# REQUIRED TASK 1
Rescale the records from the line with "How do I perform: Click the blue" up to and including the line with "click(x=775, y=53)". Reproduce only those lines, keeping each request as it is and multiplying every click coordinate in the answers by 1.05, then rounding to the nearest whole number with halves rounded up.

# SUPPLIED TEXT
Updated: Nov 25, 2020

There’s a wistful (and embarrassing) story in our family surrounding the blessing of the meal. First, let me say how thankful I am for a father who insisted we all eat our meals together at the table. And that no one picked up a fork, filled a plate, or took a bite until he had said “The Blessing.”

Daddy had his own special brand on that charge. At every meal it was the same:


Not once did it occur to me this was a sentence which could be separated into distinguishable words. “Christ” and “blessings” were identifiable, but within the context, I always thought “The Blessing” was an amalgamated phrase which must be said in one breath -- and very fast, before the meal got cold.

It became clear something was missing in the context the first time I was invited to Sunday dinner by my best friend, Sharon. In true mid-century Father-Knows-Best style, her dad welcomed me and invited me to say “The Blessing” over the meal. Pleased to be able to share our unique, albeit unintelligible family blessing with this new host of friends, I quickly agreed. All four siblings held hands, with heads bowed, Dad at one end of the table, Mom at the other, as I recited with great gusto,


The roar and chortled snorts that occurred was far from the praise I expected! Mr. Ryder, broke out in a hearty guffaw. He quieted the bunch, politely thanked me, then went on to properly bless the food and hands that prepared it. I was red-faced and wished I did not have to open my eyes, mortified that my family blessing was something less than effective in ensuring that the food was, indeed, blessed.

# REQUIRED TASK 2
Write out the passage of the story about the family mealtime blessing from "There’s a wistful" up to and including "meal got cold.", word for word.

# DATASET
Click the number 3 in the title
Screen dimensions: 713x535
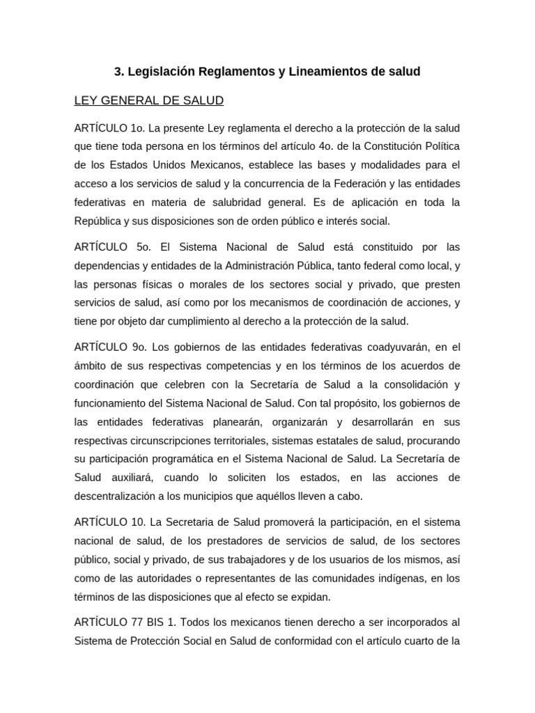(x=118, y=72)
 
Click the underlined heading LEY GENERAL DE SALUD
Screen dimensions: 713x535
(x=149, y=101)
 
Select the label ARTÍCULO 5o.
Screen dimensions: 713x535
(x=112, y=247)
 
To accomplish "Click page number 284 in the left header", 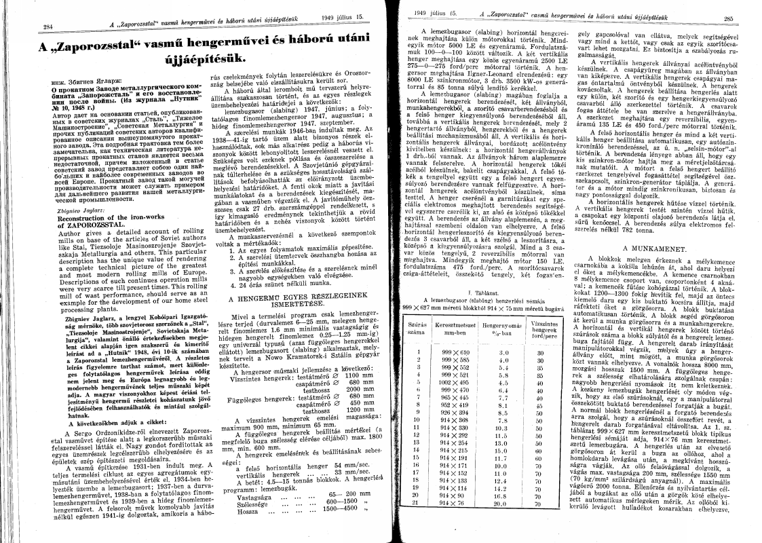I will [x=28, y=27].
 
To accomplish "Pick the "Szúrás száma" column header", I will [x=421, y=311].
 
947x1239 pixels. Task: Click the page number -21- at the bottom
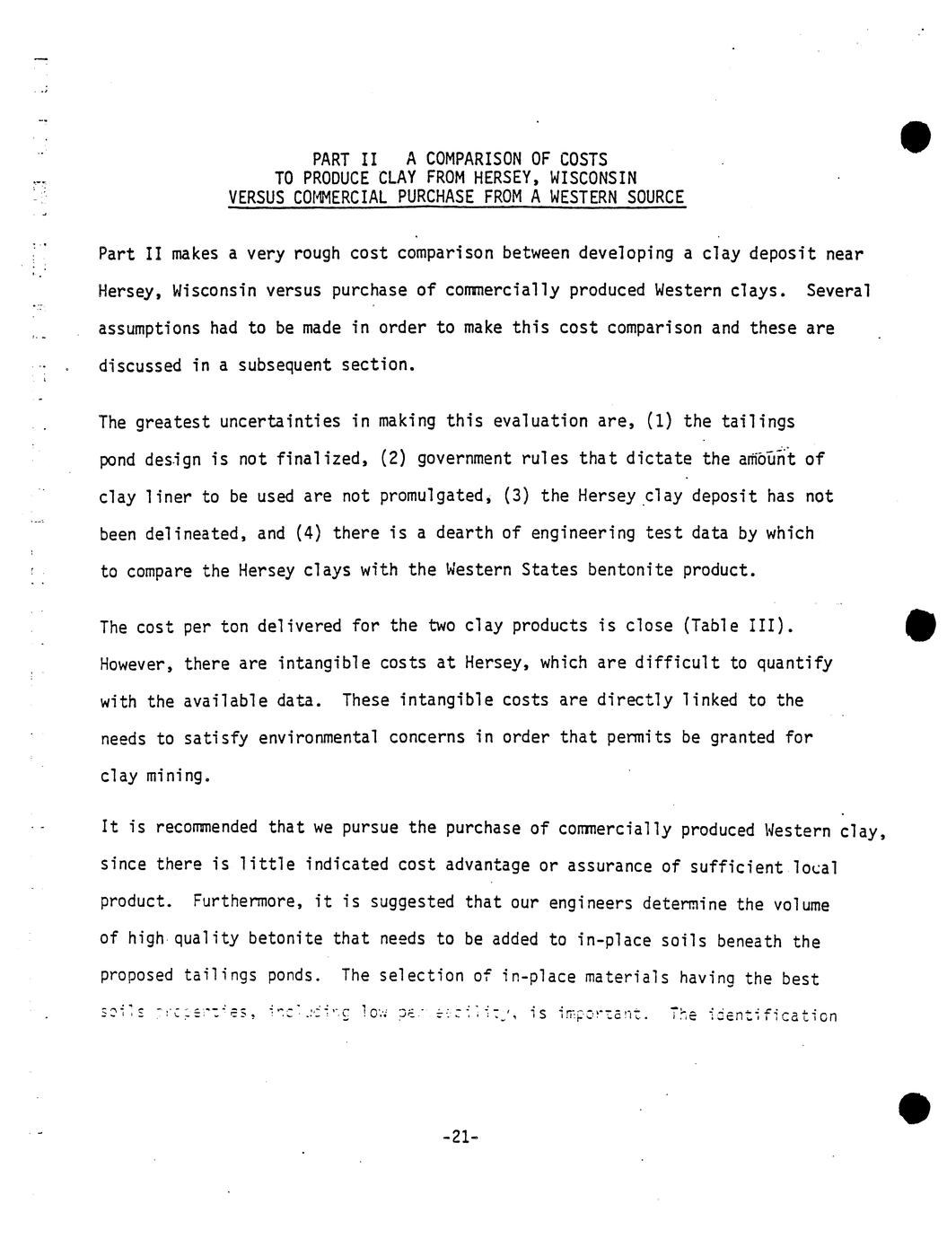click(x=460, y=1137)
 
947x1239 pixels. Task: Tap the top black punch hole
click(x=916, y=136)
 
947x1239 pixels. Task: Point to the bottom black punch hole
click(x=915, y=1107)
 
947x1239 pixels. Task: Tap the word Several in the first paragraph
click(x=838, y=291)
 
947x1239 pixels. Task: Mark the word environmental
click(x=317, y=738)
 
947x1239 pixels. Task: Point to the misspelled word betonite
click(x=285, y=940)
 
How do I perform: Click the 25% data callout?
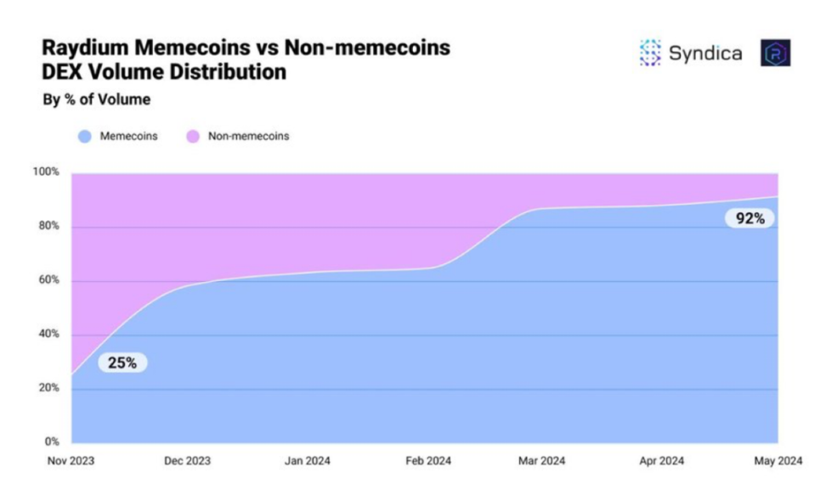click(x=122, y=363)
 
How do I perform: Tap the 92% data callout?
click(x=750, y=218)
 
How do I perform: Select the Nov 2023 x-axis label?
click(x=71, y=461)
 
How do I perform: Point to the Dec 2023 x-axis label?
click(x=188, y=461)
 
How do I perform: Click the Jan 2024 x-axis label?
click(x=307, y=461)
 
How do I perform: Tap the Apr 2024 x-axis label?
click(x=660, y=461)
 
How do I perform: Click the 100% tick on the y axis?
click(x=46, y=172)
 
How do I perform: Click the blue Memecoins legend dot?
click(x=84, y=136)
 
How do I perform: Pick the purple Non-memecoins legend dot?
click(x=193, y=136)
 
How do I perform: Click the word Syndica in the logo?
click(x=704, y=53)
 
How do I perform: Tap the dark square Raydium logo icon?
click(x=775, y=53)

...

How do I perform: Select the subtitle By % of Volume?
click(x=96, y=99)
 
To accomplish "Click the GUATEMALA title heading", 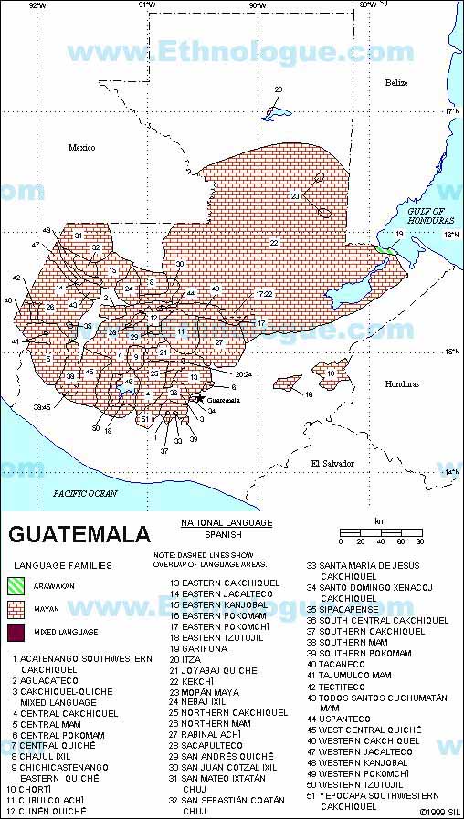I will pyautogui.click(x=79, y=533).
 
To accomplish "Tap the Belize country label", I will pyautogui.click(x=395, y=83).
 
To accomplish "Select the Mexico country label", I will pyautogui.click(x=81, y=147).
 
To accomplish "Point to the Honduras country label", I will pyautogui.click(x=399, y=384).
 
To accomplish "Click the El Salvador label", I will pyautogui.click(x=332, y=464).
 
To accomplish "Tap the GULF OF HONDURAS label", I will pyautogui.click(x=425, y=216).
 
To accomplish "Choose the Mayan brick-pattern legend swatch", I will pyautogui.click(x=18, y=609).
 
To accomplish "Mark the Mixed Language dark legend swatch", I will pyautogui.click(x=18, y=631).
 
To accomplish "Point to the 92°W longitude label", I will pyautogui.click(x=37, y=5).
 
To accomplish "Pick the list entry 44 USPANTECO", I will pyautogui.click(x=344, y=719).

# EXPECTED ANSWER 1
How do I perform: Click the blue Memecoins legend dot?
click(x=88, y=143)
 
How do I perform: Pick the purple Non-memecoins legend dot?
click(x=203, y=143)
 
How do I perform: Click the word Syndica in the logo?
click(x=739, y=56)
 
How do I perform: Tap the dark square Raydium logo icon?
click(x=814, y=56)

# EXPECTED ANSWER 2
There’s a wistful (and embarrassing) story in our family surrounding the blessing of the meal. First, let me say how thankful I am for a father who insisted we all eat our meals together at the table. And that no one picked up a fork, filled a plate, or took a bite until he had said “The Blessing.”

Daddy had his own special brand on that charge. At every meal it was the same:


Not once did it occur to me this was a sentence which could be separated into distinguishable words. “Christ” and “blessings” were identifiable, but within the context, I always thought “The Blessing” was an amalgamated phrase which must be said in one breath -- and very fast, before the meal got cold.